An Ultralight Capillary-Driven Heat Pipe cooling technology

     Capillary driven heat pipes, due to their simple design, low cost, flexible design, and good heat dissipation ability, may be the most popular solution for contemporary thermal management microelectronic components. In smartphones and laptops, flatten the universal tubular design to further compress. The principle of heat pipes is to propagate the excess heat emitted by microelectronic components through the latent heat conversion of the working fluid in a vacuum chamber. The cold and hot ends of the enclosure structure serve as evaporators and condensers respectively, while the function of the middle part is to provide channels for (i) steam flow (from the hot end to the cold end) and (ii) condensate flow (from the cold end to the hot end) through capillary action through the wick structure through the central hollow area. In the middle, steam and condensate flow in the opposite direction, separated by a free surface interface caused by surface tension flow force. The design goal of a heat pipe is to reduce the operating temperature of components attached to the evaporator by allowing heat to be transported along the heat pipe and dissipated at the condenser end.

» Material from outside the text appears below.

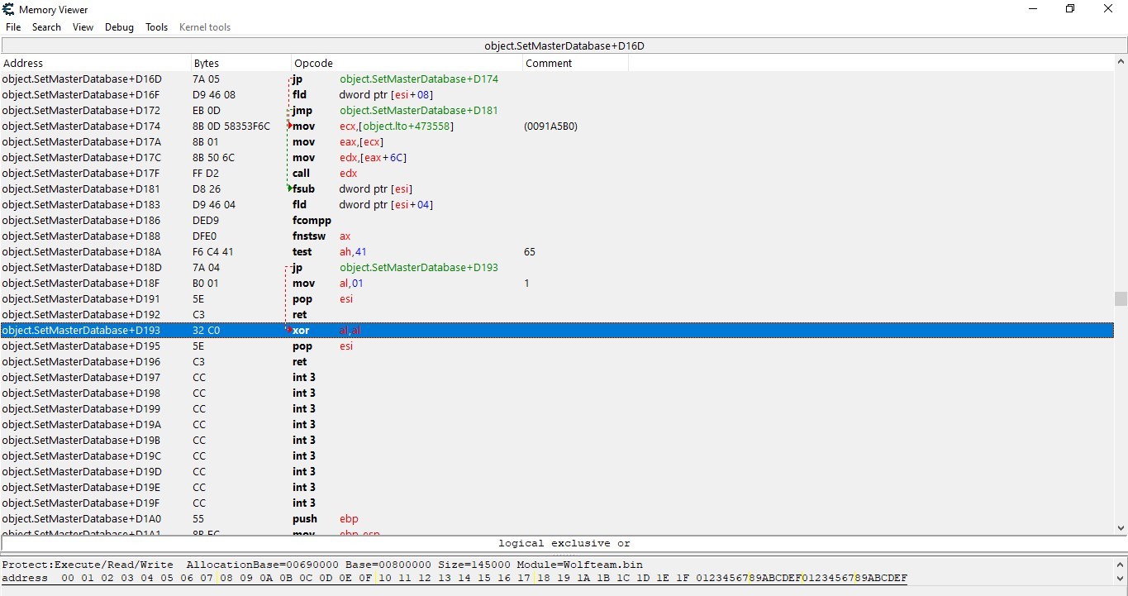Select the call edx instruction row
This screenshot has width=1128, height=596.
557,173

heatpipe working principle

    Recently, Professor Kiju Kang from Chonnam National University in South Korea has made the latest progress in thermal solutions for electronic cooling systems. Capillary driven heat pipes are an effective thermal solution for compressed electronic cooling systems, providing an ultra lightweight heat pipe thermal solution for mobile applications. In this study, the shell that encapsulates the phase change process of the working fluid was formed by a thickness of~40 μ Made by chemical plating of m. In addition, the wick structure that transports the condensate to the heat source through capillaries is also chemically plated onto the inner surface of the casing, forming a 100 μ M thick microporous layer.

Ultralight Capillary-Driven pipe

    This wick structure is sequentially superhydrophilized by forming nano textured blackening on the microporous wick layer. The effective density of our prototype ultra-light heat pipe (UHP), as a measure of lightweight, indicates that on average, commercial products of the same type with sintered copper cores of similar external dimensions have reduced weight by 73% (e.g., about 2.7 g compared to~10.0 g), while providing equivalent heat dissipation. In addition, due to the additional heat dissipation of the ultra-thin wall shell and lamp core, uHP operates with a 25% decrease in evaporator temperature.